Hannu Palosuo, artista finlandese nato a Helsinki nel 1966, compie a Roma i suoi studi accademici, Storia dell’Arte alla Sapienza e poi pittura all’Accademia di Belle Arti. Nonostante questa completa formazione culturale maturata in una capitale dell’arte figurativa e luogo di storia e trascendenza, Palosuo mantiene intatta una propria sensibilità boreale che impara ad esprimere con forme, colori e suggestioni quasi barocche. Una maestria esemplare nell’uso del colore, grande capacità di rendere le forme e i volumi, apparizioni improvvise di volti e oggetti con un insistito accento di nostalgica e struggente lontananza; una sensibilità verso la materia, la bellezza raffinata o semplicemente funzionale dei tessuti che portano agli occhi dell’osservatore frammenti di storie, vicende perdute, presenze che affiorano senza raccontare.
Da un lato è la meraviglia, l’inaspettato, il sontuoso e magnifico, l’apparentemente dimenticato, la traccia preziosa di un tesoro nascosto: tutti elementi che risentono innegabilmente della romanità di una metropoli che vive nei sedimenti della propria gloria passata e del suo continuo rinnovarsi, in misura ridotta ma costante nella voglia di sfarzo e nel piacere dello stupore. Dall’altra l’anima eroica di un popolo che per millenni ha dovuto lottare contro l’inclemenza dei luoghi, vivendo nella bellezza sconfinata e allo stesso tempo inumana del Nord più selvaggio, dei boschi e dei laghi. Figlio di un mondo agricolo di pastori e legnaioli, di carovane commerciali e pascoli che seguono il ritmo incessante delle stagioni. Palouso esprime con semplicità e malinconica tenerezza quel ricordo struggente che per ogni abitante delle terre inospitali è il rifugio di una casa, la bellezza del mondo raccolta in pochi fiori, la fiammella di una candela protetta dal vento impetuoso, un cesto di frutta che è dono all’ospite e offerta agli dei della natura.

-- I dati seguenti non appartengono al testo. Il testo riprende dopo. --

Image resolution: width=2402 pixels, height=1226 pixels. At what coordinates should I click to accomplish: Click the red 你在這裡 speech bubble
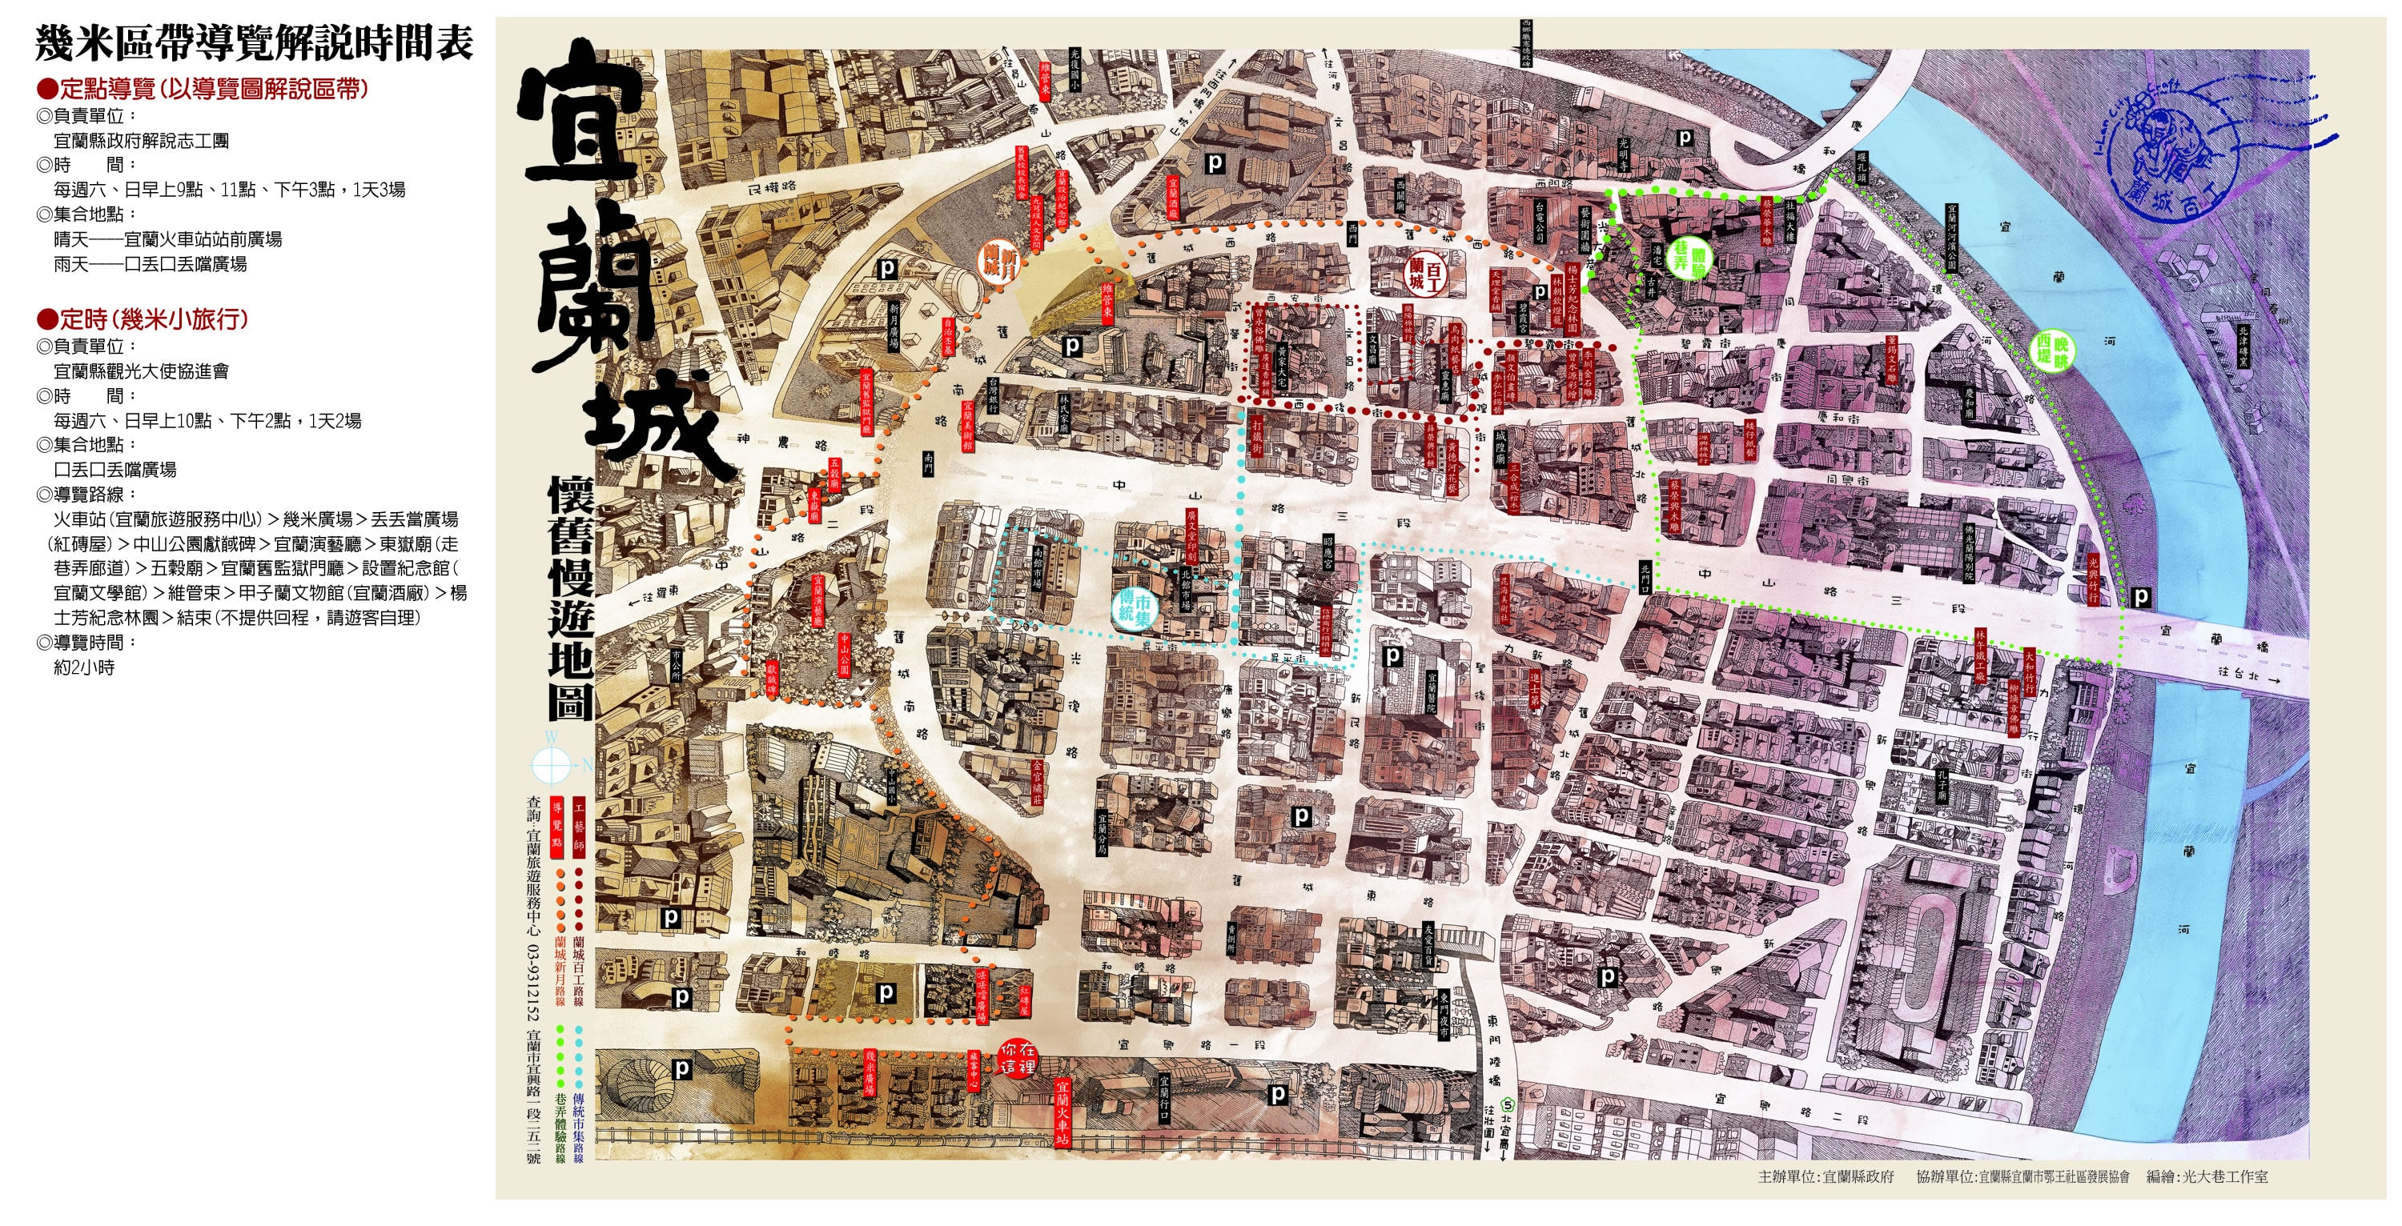(x=1016, y=1058)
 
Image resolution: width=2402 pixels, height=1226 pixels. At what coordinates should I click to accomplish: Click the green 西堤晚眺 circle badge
(x=2052, y=350)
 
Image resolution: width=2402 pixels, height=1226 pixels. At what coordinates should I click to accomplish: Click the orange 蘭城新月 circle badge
(x=998, y=259)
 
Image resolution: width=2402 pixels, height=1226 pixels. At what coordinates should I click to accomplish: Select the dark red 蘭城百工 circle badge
(x=1425, y=271)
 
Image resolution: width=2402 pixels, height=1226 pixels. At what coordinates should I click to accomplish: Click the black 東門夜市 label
(x=1444, y=1015)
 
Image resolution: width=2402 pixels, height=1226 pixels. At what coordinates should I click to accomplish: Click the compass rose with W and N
(x=551, y=764)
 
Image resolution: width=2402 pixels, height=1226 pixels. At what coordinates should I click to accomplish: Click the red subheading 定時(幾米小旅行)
(x=142, y=319)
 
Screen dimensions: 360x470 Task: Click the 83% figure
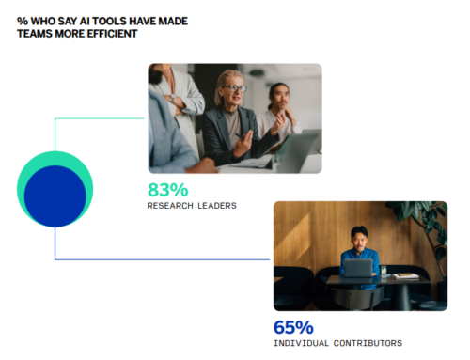[167, 189]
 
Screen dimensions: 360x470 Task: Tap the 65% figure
[292, 327]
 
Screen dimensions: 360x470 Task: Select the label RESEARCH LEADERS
[192, 205]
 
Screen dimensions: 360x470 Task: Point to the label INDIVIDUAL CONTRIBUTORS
[337, 343]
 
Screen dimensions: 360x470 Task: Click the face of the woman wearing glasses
[232, 91]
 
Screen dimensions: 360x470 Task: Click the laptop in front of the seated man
[357, 268]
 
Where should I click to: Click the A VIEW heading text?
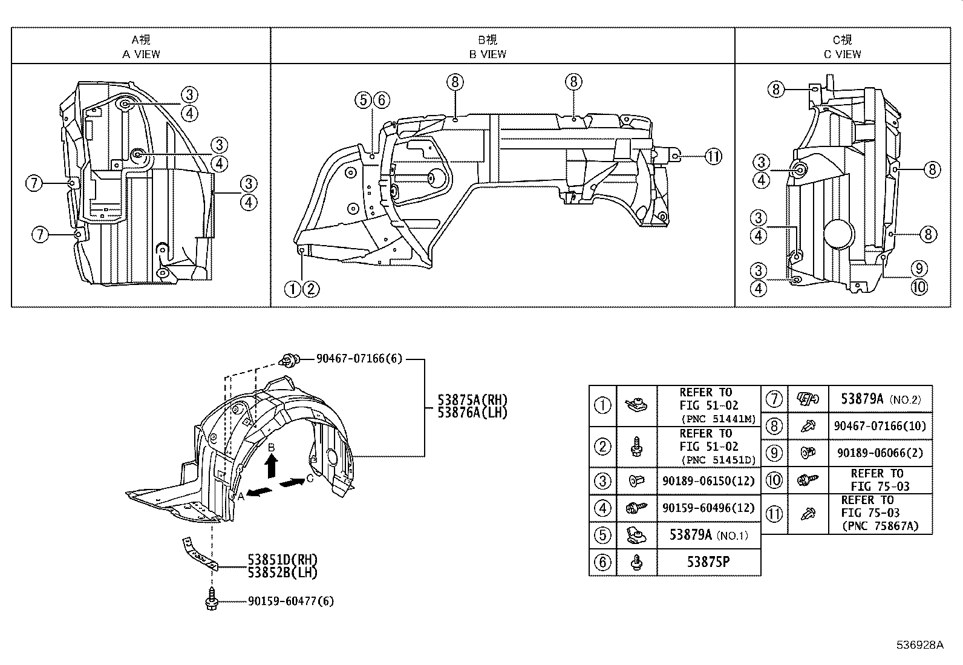click(141, 54)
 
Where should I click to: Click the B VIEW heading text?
click(488, 54)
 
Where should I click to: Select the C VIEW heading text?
click(842, 54)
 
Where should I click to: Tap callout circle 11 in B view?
click(713, 157)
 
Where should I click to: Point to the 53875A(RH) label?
click(472, 400)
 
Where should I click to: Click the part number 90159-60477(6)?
click(290, 601)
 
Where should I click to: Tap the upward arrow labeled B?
click(272, 466)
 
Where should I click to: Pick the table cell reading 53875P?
click(708, 562)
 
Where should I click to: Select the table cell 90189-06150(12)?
click(708, 480)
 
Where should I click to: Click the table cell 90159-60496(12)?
click(708, 508)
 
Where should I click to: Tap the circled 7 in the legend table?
click(774, 399)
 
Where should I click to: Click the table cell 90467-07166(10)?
click(880, 426)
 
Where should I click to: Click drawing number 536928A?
click(920, 645)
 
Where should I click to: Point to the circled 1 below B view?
click(293, 289)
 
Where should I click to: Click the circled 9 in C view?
click(919, 269)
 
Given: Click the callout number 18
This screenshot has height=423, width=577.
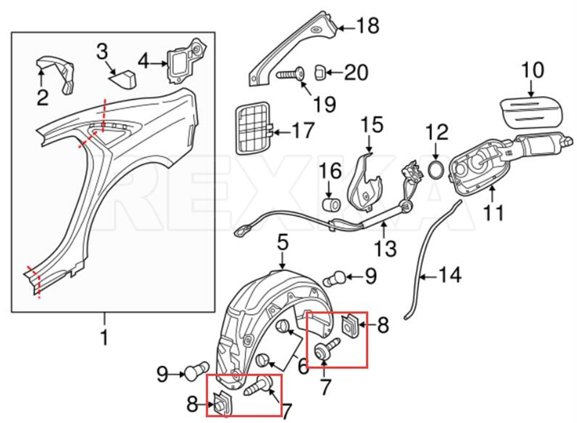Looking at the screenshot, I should point(368,26).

Un broccato borghese o la tela di sacco che rimanda al ritmo dei viaggi e dei mercati, alla voglia di tornare e al pungente desiderio di essere vicino ai propri cari.
“Closing Time” è il suo nuovo ciclo di lavori, presentato alla Kou Gallery di Roma, con un titolo che è già un programma, preso dalla canzone del poeta e cantautore canadese Leonard Cohen, che a sua volta per le origini ebraiche, la madre lituana, lo sradicamento culturale e la perdita del padre in giovanissima età, porta nella propria estetica la struggente drammaticità di ciò che si è amato e troppo presto perduto. Dal testo di “Closing time” scegliamo alcune parole “E ti ho amata quando il nostro amore era benedetto e ti amo ancora adesso che non ne è rimasto nulla se non il dolore e la sensazione di aver sbagliato i tempi e mi sei mancata dal momento in cui quel posto è stato distrutto e non mi importa di quello che è poi accaduto” (And I loved you when our love was blessed and I love you now there’s nothing left but sorrow and a sense of overtime and I missed you since the place got wrecked And I just don’t care what happens next). È una semplice strofa ma racchiude il senso della mostra di Palosuo, la frattura inesorabile fra quello che vorremmo trattenere e ciò che invece resta, la necessità di assaporare ogni istante per fissarlo dentro di noi ben sapendo che tutto scivola nel ricordo e nell’oblio. Vivere consapevoli che che ogni attimo, anche il più bello, non potrà ripresentarsi; sentire cioè che non è il mondo a sfuggire ma la nostra forza vitale a svanire sempre più. L’uomo nell’essere fiamma consuma, giorno dopo giorno, il proprio corpo fatto di cera.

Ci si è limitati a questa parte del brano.